Pertama-tama saya ingin bersyukur kepada Allah atas hari yang saya
habiskan di Asisi pada hari Jumat (4 Oktober 2013). Memahami bahwa inilah pertama kalinya saya pergi ke Asisi
dan merupakan sebuah karunia besar melakukan ziarah ini pada Pesta Santo Fransiskus. Saya berterima kasih
kepada umat Asisi atas sambutan hangat mereka. Banyak terima kasih!
Hari ini bacaan Injil dimulai dengan cara ini: "Lalu kata rasul-rasul itu kepada Tuhan: ‘Tambahkanlah
iman kami!’” (Luk 17:5). Saya berpikir bahwa kita semua dapat menjadikan permintaan ini milik kita. Kita, seperti para Rasul, juga berkata kepada Yesus: "Tambahkanlah iman
kami!". Ya, Tuhan, iman kami kecil, iman kami lemah, rapuh, tetapi kami mohon kepada-Mu seperti itu, sehingga Engkau akan membuatnya tumbuh. Tampak bagi saya bahwa akan menjadi
baik bagi kita semua untuk mengulang ini bersama-sama: "Tuhan, tambahkan iman kami!". Bisakah kita melakukannya? Setiap orang: Tuhan, tambahkan iman kami! Tuhan, tambahkan iman kami! Tuhan, tambahkan iman kami! Jadikanlah ia tumbuh!
Dan Tuhan, bagaimana Ia menjawab? Ia menjawab: "Kalau sekiranya
kamu mempunyai iman sebesar biji sesawi saja, kamu dapat berkata kepada pohon
ara ini: Terbantunlah engkau dan tertanamlah di dalam laut, dan ia akan taat
kepadamu" (Luk 17:6). Biji
sesawi sangat
kecil, tetapi Yesus mengatakan bahwa itu sudah cukup untuk memiliki iman seperti ini, kecil, tetapi sejati, tulus untuk melakukan hal-hal yang secara manusiawi tidak mungkin, tak terpikirkan. Dan itu benar! Kita
semua mengenal orang-orang yang
sederhana, rendah hati, tetapi dengan
iman yang sangat kuat, yang benar-benar memindahkan gunung! Pikirkan, misalnya, para ayah dan ibu tertentu serta para ayah yang menghadapi situasi yang sangat sulit; atau orang-orang sakit tertentu, bahkan
orang-orang yang sakit parah, yang menyampaikan
ketenangan bagi mereka yang mengunjungi mereka. Orang-orang ini, justru oleh karena iman mereka, tidak membual tentang apa yang mereka lakukan, malahan, sebagaimana diminta Yesus dalam Injil, mereka mengatakan: "Kami adalah
hamba-hamba yang tidak berguna; kami hanya melakukan apa yang kami harus
lakukan" (Luk 17:10). Berapa banyak
orang di antara kita memiliki iman yang kuat, rendah hati ini dan melakukan begitu banyak kebaikan!

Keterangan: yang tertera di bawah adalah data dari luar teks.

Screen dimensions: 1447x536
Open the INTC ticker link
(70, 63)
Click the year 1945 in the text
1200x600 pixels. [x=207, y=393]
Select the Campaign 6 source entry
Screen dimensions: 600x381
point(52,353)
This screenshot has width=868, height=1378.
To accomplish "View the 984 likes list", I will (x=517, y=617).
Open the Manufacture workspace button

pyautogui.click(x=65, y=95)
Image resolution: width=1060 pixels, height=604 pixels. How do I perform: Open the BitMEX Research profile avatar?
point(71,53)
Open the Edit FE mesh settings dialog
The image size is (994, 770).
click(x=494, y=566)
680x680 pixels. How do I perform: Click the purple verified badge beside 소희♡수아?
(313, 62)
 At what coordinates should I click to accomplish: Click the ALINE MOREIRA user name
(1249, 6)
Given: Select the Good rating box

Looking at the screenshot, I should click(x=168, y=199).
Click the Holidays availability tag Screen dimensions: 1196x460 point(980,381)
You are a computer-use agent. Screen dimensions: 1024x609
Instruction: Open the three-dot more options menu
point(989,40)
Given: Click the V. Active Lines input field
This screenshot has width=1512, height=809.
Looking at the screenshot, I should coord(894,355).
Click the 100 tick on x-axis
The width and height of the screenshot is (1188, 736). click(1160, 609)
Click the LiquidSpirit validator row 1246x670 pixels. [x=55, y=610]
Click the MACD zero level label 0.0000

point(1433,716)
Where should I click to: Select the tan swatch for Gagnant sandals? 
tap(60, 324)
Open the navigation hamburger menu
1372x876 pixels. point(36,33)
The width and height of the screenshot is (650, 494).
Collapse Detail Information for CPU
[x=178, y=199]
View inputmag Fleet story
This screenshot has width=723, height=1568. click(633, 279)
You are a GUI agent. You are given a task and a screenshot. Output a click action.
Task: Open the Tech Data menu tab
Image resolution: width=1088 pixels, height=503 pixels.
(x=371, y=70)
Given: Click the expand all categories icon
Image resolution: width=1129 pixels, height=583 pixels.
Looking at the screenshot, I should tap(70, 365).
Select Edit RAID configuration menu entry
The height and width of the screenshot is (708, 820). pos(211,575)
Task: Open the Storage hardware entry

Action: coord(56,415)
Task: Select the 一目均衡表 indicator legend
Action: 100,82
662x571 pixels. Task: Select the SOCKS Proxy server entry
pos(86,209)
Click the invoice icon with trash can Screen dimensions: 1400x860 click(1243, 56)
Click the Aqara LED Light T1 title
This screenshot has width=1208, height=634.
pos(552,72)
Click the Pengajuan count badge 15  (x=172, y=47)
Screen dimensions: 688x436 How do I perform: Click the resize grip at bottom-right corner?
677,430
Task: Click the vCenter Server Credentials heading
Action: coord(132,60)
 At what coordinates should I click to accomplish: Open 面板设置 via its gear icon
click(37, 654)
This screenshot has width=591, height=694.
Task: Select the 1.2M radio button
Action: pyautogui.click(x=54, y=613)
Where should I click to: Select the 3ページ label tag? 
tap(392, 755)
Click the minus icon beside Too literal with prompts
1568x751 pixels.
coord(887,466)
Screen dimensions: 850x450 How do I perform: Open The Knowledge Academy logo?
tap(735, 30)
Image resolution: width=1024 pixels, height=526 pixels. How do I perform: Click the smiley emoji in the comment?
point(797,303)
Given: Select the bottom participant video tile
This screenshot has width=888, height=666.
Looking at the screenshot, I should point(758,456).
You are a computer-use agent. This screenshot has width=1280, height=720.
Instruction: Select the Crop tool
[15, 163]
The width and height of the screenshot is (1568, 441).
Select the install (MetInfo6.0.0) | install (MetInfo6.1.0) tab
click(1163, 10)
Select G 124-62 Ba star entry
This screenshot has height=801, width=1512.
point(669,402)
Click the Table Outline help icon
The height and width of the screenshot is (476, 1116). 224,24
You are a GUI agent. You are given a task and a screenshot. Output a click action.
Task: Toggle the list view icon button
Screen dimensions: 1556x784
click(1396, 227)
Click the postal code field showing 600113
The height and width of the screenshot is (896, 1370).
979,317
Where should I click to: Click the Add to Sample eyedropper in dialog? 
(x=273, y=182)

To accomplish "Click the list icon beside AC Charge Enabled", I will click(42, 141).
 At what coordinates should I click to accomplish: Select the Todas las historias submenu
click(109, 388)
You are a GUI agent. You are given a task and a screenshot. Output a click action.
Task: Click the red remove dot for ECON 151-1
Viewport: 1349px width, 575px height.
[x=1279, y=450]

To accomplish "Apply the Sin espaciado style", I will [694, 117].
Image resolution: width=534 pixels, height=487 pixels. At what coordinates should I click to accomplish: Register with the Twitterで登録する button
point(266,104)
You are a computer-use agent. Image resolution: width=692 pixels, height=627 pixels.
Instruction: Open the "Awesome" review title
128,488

Dalam bulan Oktober ini, yang
terutama didedikasikan untuk perutusan, kita berpikir tentang banyak misionaris,
pria dan wanita, yang telah mengatasi
segala macam hambatan untuk menyebarkan Injil. Mereka telah benar-benar memberikan hidup mereka, sebagaimana dikatakan Santo Paulus kepada
Timotius: "Janganlah
malu bersaksi tentang Tuhan kita dan janganlah malu karena aku, seorang hukuman
karena Dia, melainkan ikutlah menderita bagi Injil-Nya oleh kekuatan Allah”
(2Tim 1:8). Tetapi ini dimaksudkan bagi semua orang: kita masing-masing,
dalam kehidupan sehari-harinya, dapat
menjadi saksi bagi Kristus, dengan kekuatan Allah, kekuatan iman, iman kecil yang kita
miliki, yang, bagaimanapun, kuat!
Dengan kekuatan ini menjadi saksi bagi Yesus Kristus, menjadi orang-orang Kristiani dengan kehidupan
kalian, dengan kesaksian kita!
Dan darimana kita mendapatkan kekuatan ini? Kita mendapatkannya dari Allah dalam doa. Doa adalah nafas iman : dalam suatu hubungan kepercayaan, dalam suatu hubungan kasih, dialog tidak dapat
kurang, dan doa adalah sebuah
dialog jiwa dengan Allah. Bulan
Oktober juga merupakan bulan Rosario, dan
pada pertama hari
Minggu ini menjadi sebuah tradisi untuk melafalkan Permohonan kepada Bunda Kita dari Pompeii, Santa Perawan Maria Rosario
Suci. Mari kita bergabung secara
rohani dalam tindakan kepercayaan dalam Bunda kita ini, dan kita menerima dari tangannya manik-manik
Rosario : Rosario merupakan sebuah
sekolah doa; Rosario merupakan
sebuah sekolah iman!
[Setelah pendarasan Doa Malaikat Tuhan, Bapa Suci menyambut mereka yang hadir dalam Bahasa Italia]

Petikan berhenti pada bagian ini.